Retype, without changes or pictures, only the lines that begin at the one containing "Click the Humidity (%) y-axis label" and end at the last line of the records that follow.

• Input data:
※ ※ ※
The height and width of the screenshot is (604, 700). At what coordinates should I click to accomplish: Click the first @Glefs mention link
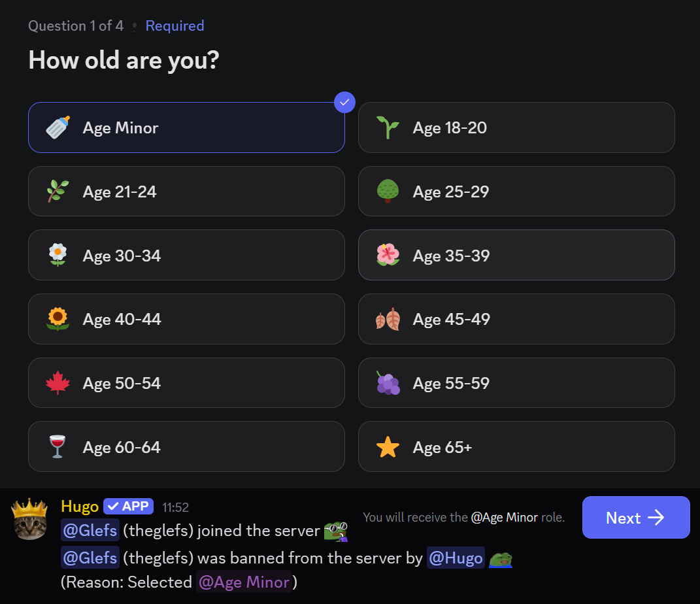90,530

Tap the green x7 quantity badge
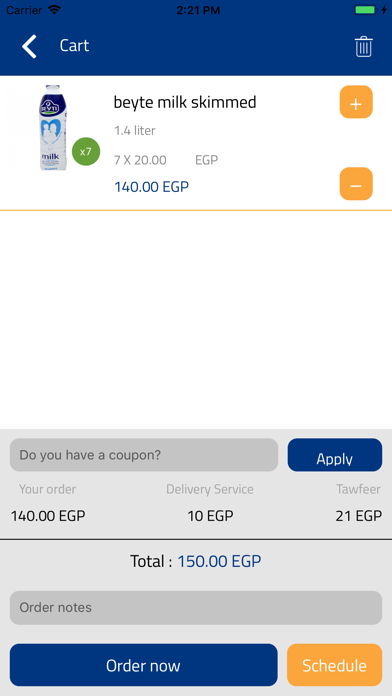pos(86,152)
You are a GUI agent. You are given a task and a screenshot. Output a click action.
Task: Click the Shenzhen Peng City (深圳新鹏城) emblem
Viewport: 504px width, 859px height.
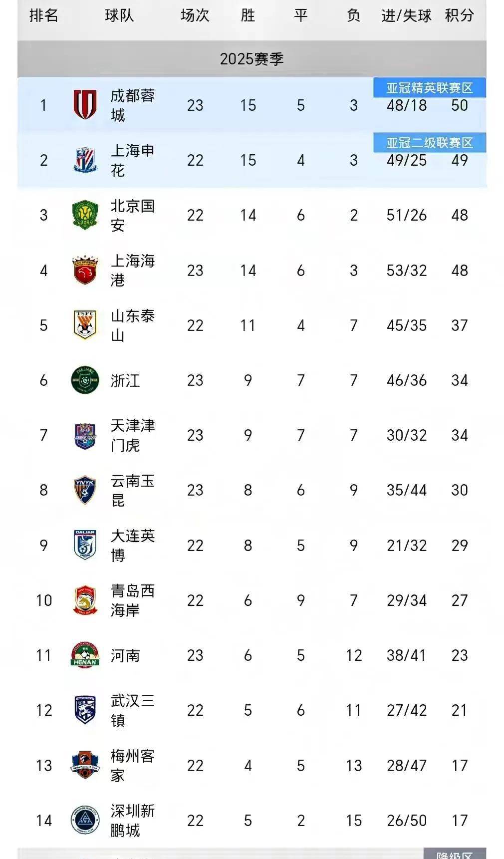(85, 820)

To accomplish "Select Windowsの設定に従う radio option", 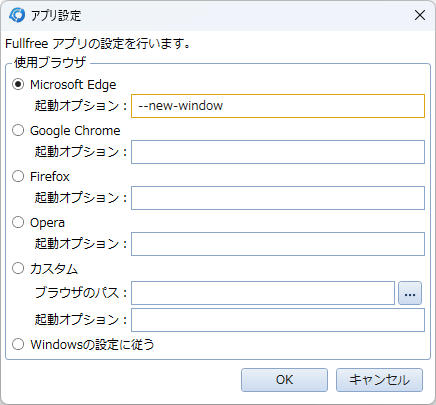I will tap(18, 344).
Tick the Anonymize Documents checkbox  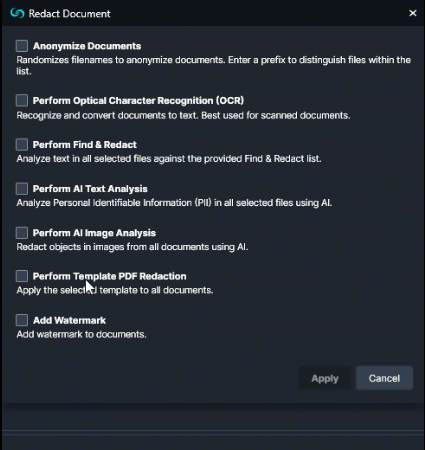(x=22, y=46)
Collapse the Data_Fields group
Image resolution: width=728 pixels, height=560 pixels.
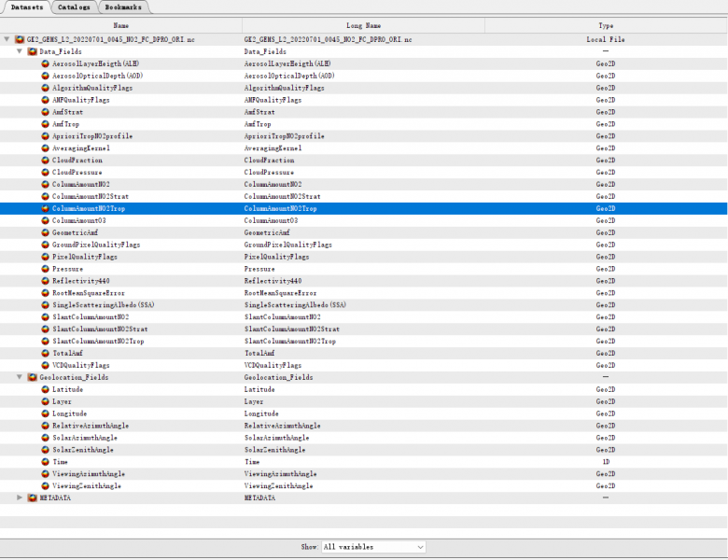click(x=20, y=51)
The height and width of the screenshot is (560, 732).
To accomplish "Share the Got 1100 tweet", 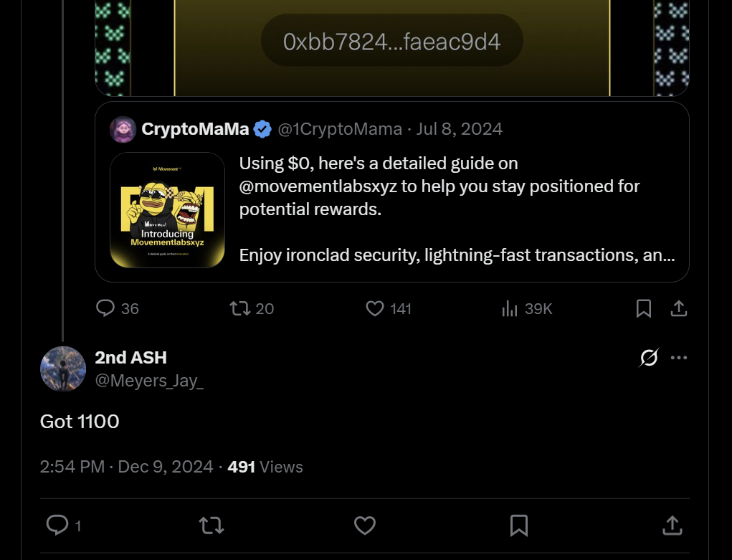I will click(672, 526).
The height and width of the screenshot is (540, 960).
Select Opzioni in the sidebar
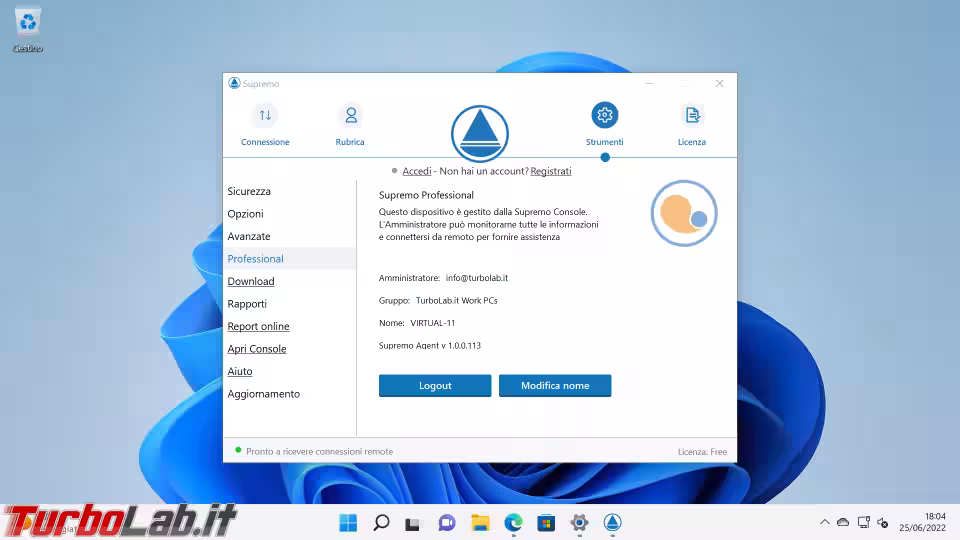click(x=245, y=214)
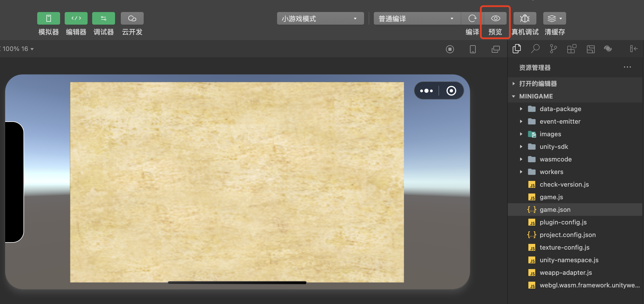644x304 pixels.
Task: Open the 资源管理器 more options ellipsis
Action: (x=627, y=67)
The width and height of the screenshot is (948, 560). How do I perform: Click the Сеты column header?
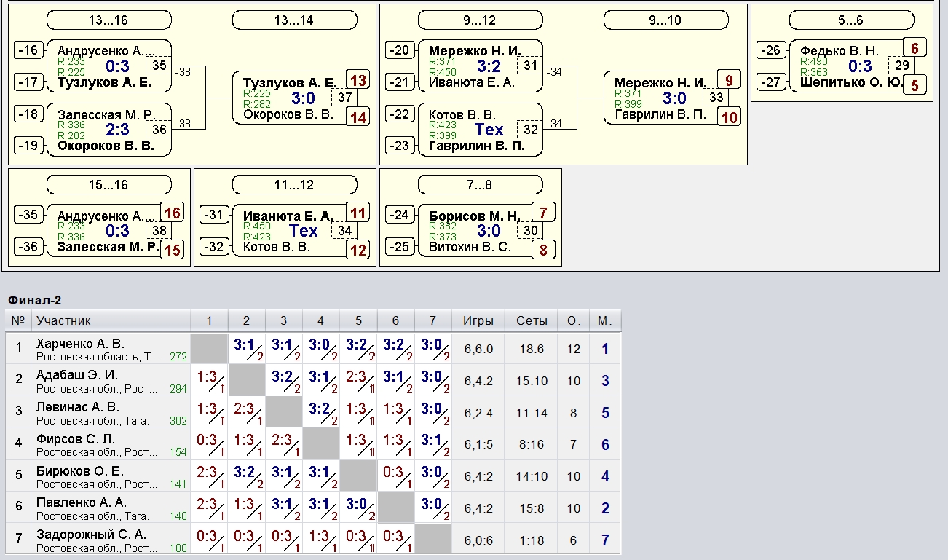(532, 320)

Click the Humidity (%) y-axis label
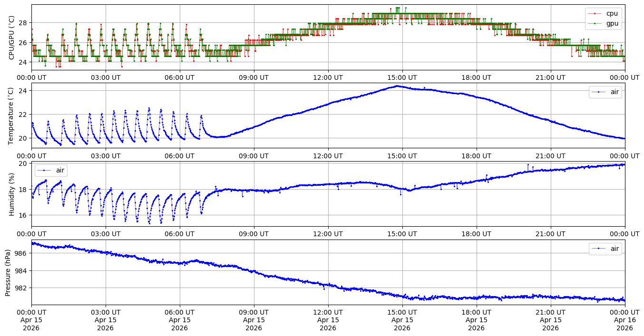[12, 194]
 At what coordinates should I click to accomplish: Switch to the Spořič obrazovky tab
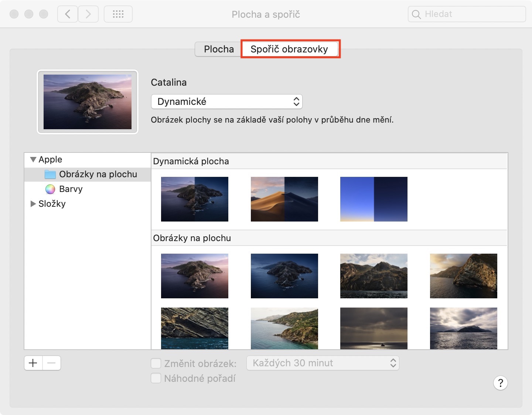(x=289, y=49)
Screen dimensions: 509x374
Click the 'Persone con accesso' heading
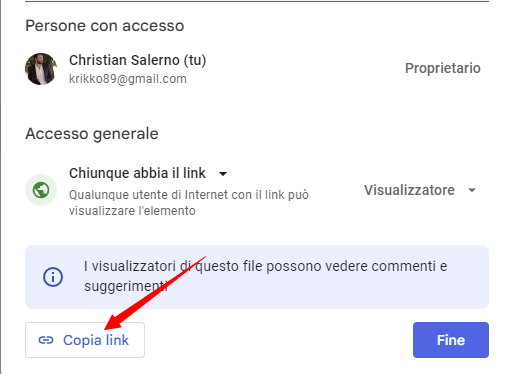pyautogui.click(x=105, y=26)
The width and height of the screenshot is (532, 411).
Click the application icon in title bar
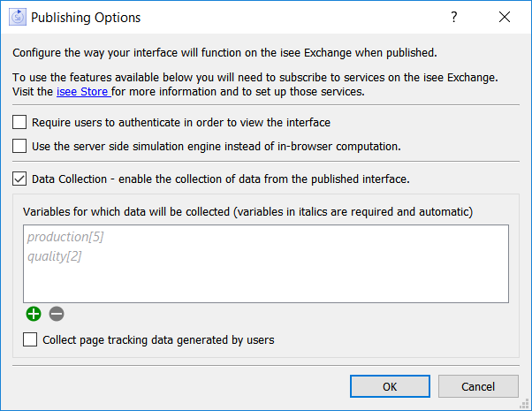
※ ※ ※
• Problem solution:
Click the Humidity (%) y-axis label
[12, 194]
 At what coordinates should I click to accomplish: Switch to the Spořič obrazovky tab
(x=289, y=49)
Screen dimensions: 509x374
Click the 'Persone con accesso' heading
pyautogui.click(x=105, y=26)
The width and height of the screenshot is (532, 411).
Click the application icon in title bar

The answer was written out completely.